Students taking this paper have the opportunity to examine a wide range of social, political and religious developments across all three British kingdoms. The period is rich in source material, with texts and pamphlets ranging from royal proclamations to scurrilous, ‘tabloid’ newsbooks which are easily accessible in libraries and online. Historians are increasingly aware of the sophisticated political and religious culture which developed in this period, involving art, music and carefully staged rituals. Traces of the rich visual and artistic culture of the period can be seen across the city, in the Ashmolean and in many of the colleges, and students are encouraged to consider these sources alongside more traditional ones. Moreover, such a crucial period in British history has attracted some of the most passionate and engaged historians, and controversy over the nature of the Reformation, the flow of court politics, the causes of the civil war, and the events of the Glorious Revolution continues to arouse heated debate. No less important are questions of social and economic change, and historians now use the vast range of source materials in new and increasingly sophisticated ways. The paper offers students the opportunity to examine the central events and ideas of this period, but the flexibility of the tutorial system allows each student to spend time focusing on particular aspects of it, in consultation with their tutor.
This paper begins with the ‘Glorious Revolution’ of 1688, which entrenched parliament at the centre of British government and established a system of regulated toleration for some kinds of Christian worship outside the Church of England.
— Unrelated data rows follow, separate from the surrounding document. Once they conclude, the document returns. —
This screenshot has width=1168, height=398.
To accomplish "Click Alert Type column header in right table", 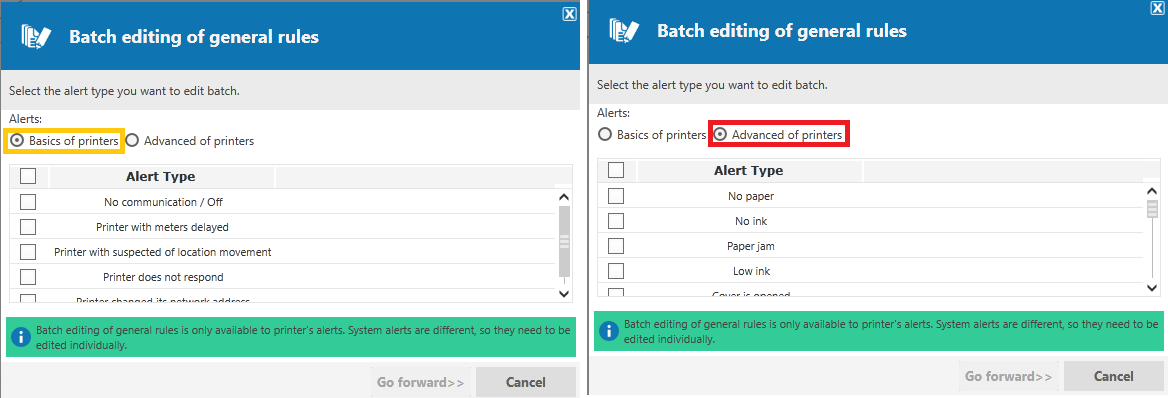I will coord(749,171).
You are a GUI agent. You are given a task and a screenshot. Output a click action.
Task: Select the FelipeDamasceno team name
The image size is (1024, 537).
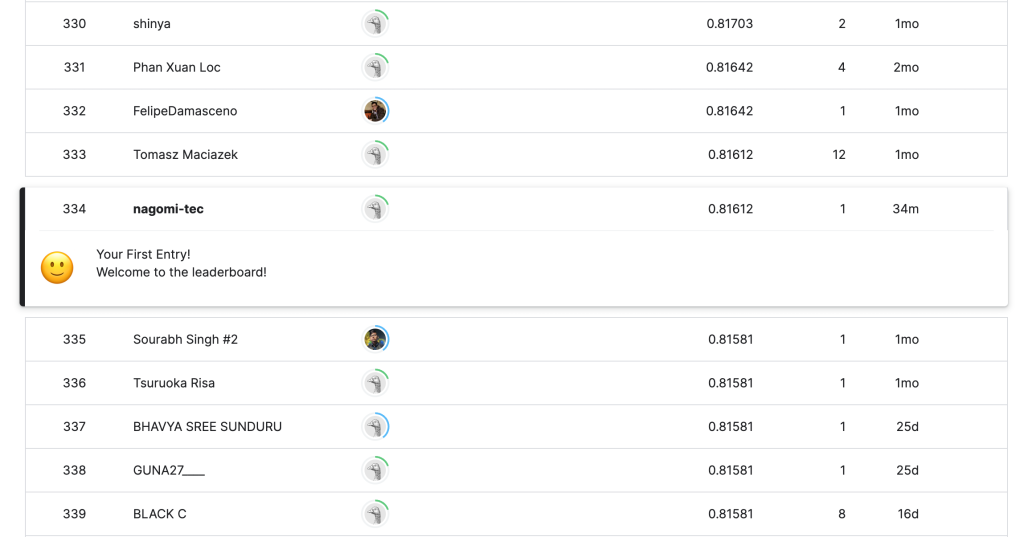(185, 111)
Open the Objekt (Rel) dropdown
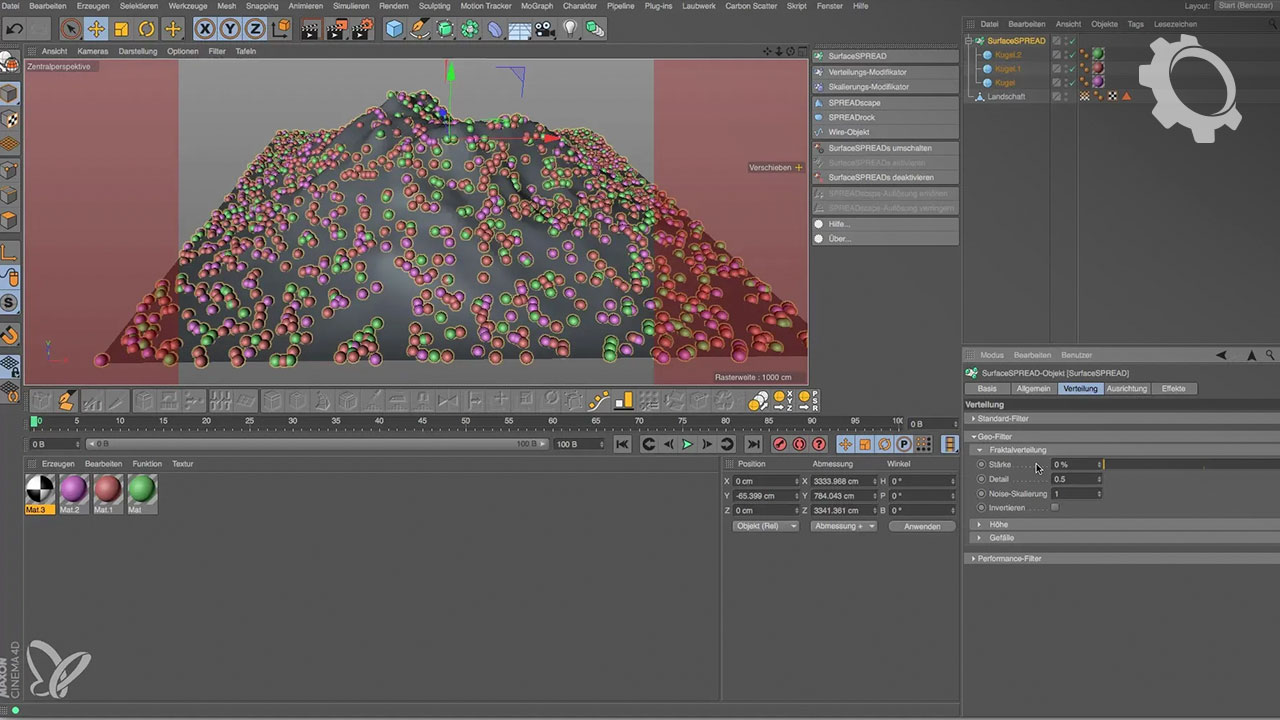The image size is (1280, 720). [766, 526]

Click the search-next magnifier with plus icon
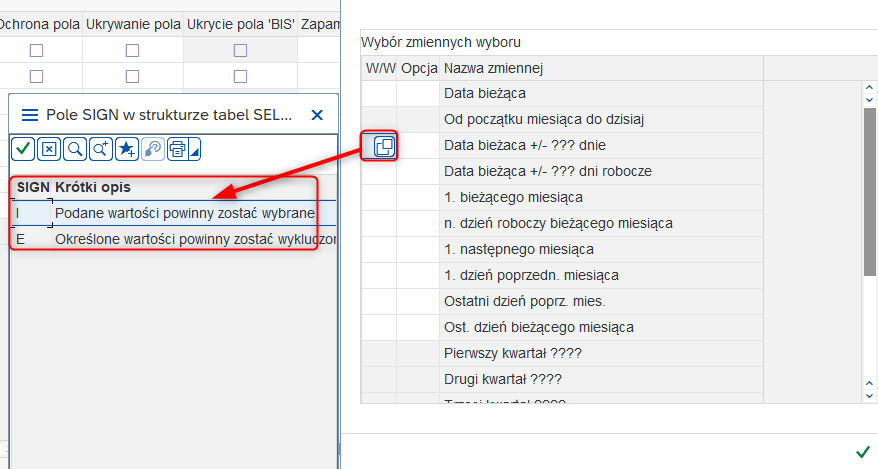tap(100, 149)
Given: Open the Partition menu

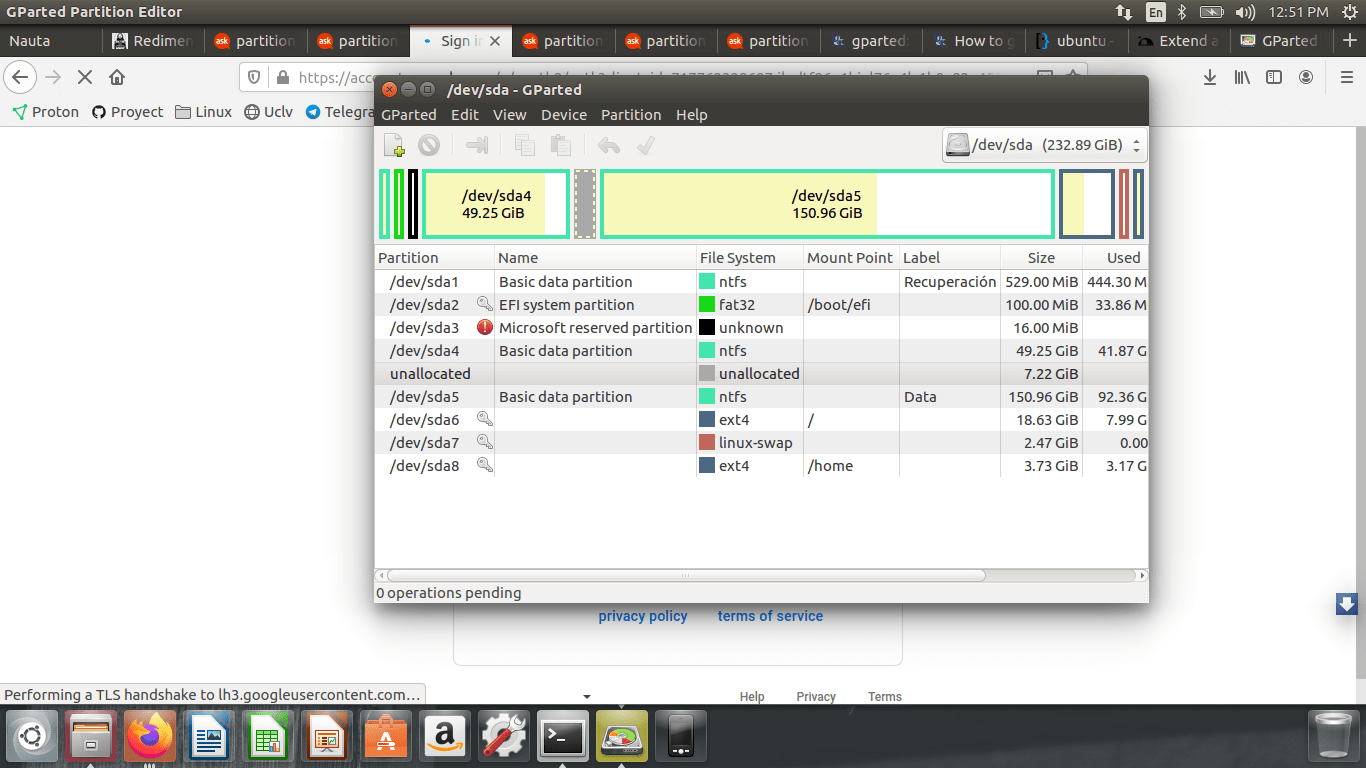Looking at the screenshot, I should coord(631,114).
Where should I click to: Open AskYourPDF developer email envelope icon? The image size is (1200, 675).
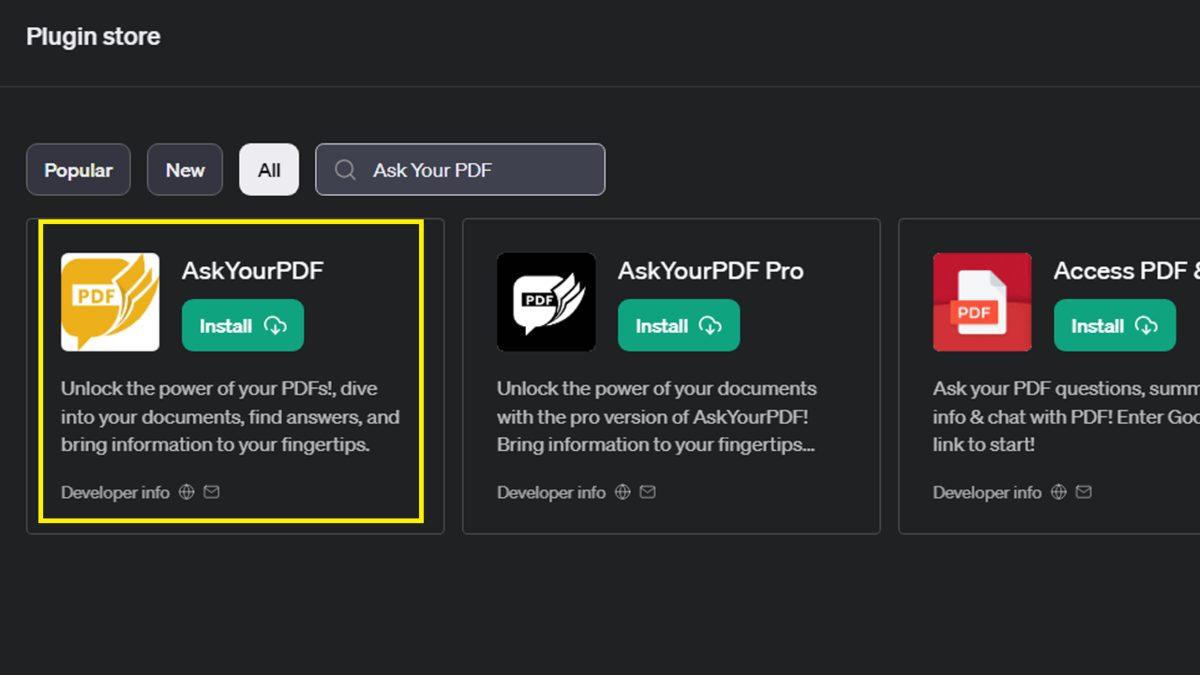tap(212, 492)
Commerce and manufacture were flourishing to such an extent that it was beginning to be possible for pamphleteers to claim for the nation the status of leading economic power. At its end in 1830 Dissenters and Catholics acquired full political rights, and the election of a reforming ‘Whig’ government put the reform and extension of the parliamentary franchise squarely on the agenda and Britain was considered ‘the first industrial nation’. These developments made Britain an object of fascination - sometimes, of admiration – for other Europeans.
The ‘British state’ was largely a creation of this period, which also saw the union of the Scottish with the English parliament (1707) and of the Irish with the Anglo-Scottish parliament (1801). A ‘British’ identity developed in parallel with English, Welsh, Scottish and Irish identities. The growth of Atlantic trade and the acquisition of substantial Indian territories added to the might of the ‘British Empire’.
Yet all these developments were associated with strains, tensions and conflicts. Britain spent almost half the period at war, defending and extending its position in Europe and the world. The legitimacy and very existence of empire were called into question by the American War of Independence 1776- 83. Meanwhile, the growth of ‘enlightenment’ in Europe raised questions about Britain’s claim to be an exceptionally liberal and humane society. Self-questioning was both intensified and complicated by the outbreak of the French Revolution, and the long ensuing war.
During the past few decades this period has been the subject of much lively and creative historical writing. John Brewer, Linda Colley, Roy Porter and several Oxford scholars have explored all these developments, their impact on British values and culture, and the ways in which they were experienced by men and women at all social levels. The quality of writing on the period reflects its fundamental importance and interest for the understanding of modern Britain.
The paper covers a period which is today regarded by journalists and sentimentalists as an epoch of British ‘greatness’. That it was a very remarkable time is certain, and its most obvious defining feature is provided by a history of political and institutional change which appears in retrospect like a blaze of technicolor. To say this is not just a comment on heroic individuals such as Gladstone and Disraeli; rather it is reflection of what all ordinary Britons (though not necessarily Irishmen) really thought: politics lay at the centre of their historical world. The centrepiece of political struggle lay in the attempts variously to reform and to preserve England’s ‘ancient constitution’. The paper thus invites students to consider how satisfactory and complete were the ‘Victorian’ reforms which still supply the basic structure of our political institutions today. Why were they so seemingly successful in Britain and so troubled in Ireland? It also asks how these notoriously insular institutions functioned in Europe and as the ultimate rulers of a large and expansive empire. Could one have both empire and liberty?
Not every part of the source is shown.